* _Dataset entries_:
########

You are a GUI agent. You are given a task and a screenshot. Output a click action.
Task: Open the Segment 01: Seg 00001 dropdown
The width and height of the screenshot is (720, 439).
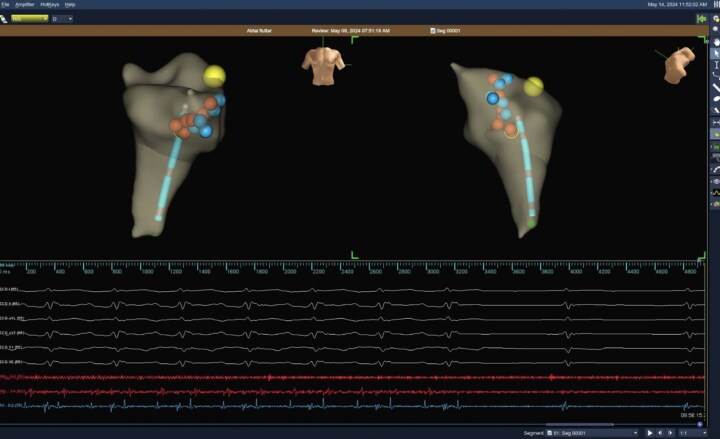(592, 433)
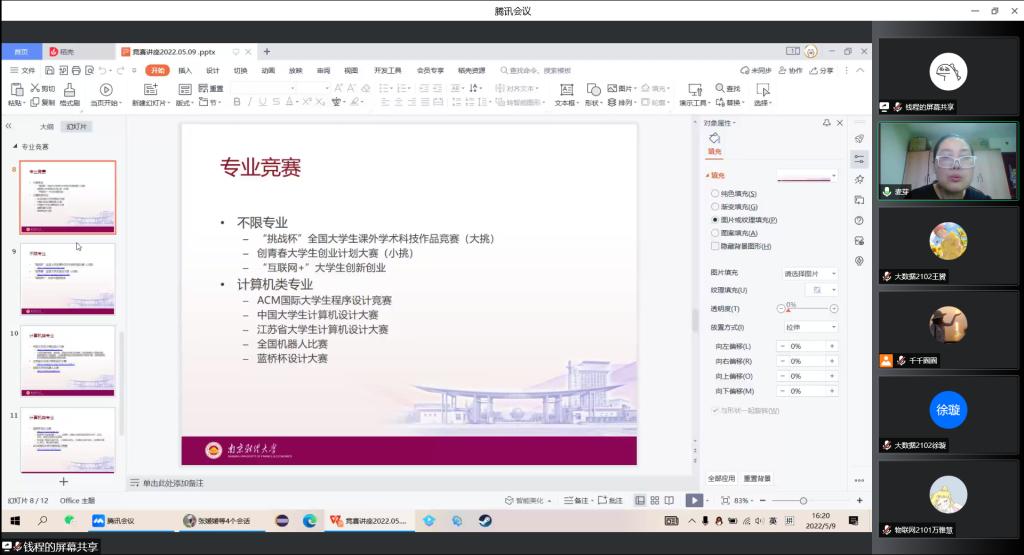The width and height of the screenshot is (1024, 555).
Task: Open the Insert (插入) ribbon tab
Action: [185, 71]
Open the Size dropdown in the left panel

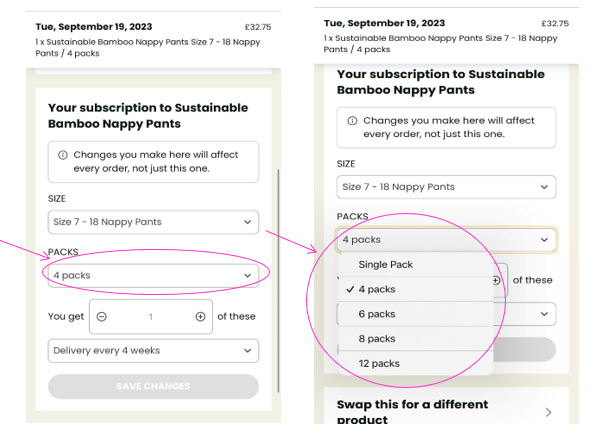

########

Leave the images aside and transcribe all entries exactly.

You are a GUI agent. You are given a task and a screenshot. Output a click action.
Task: Open the Segment 01: Seg 00001 dropdown
The width and height of the screenshot is (720, 439).
(592, 433)
The width and height of the screenshot is (1024, 555).
Task: Open the Insert (插入) ribbon tab
Action: [185, 71]
Open the Size dropdown in the left panel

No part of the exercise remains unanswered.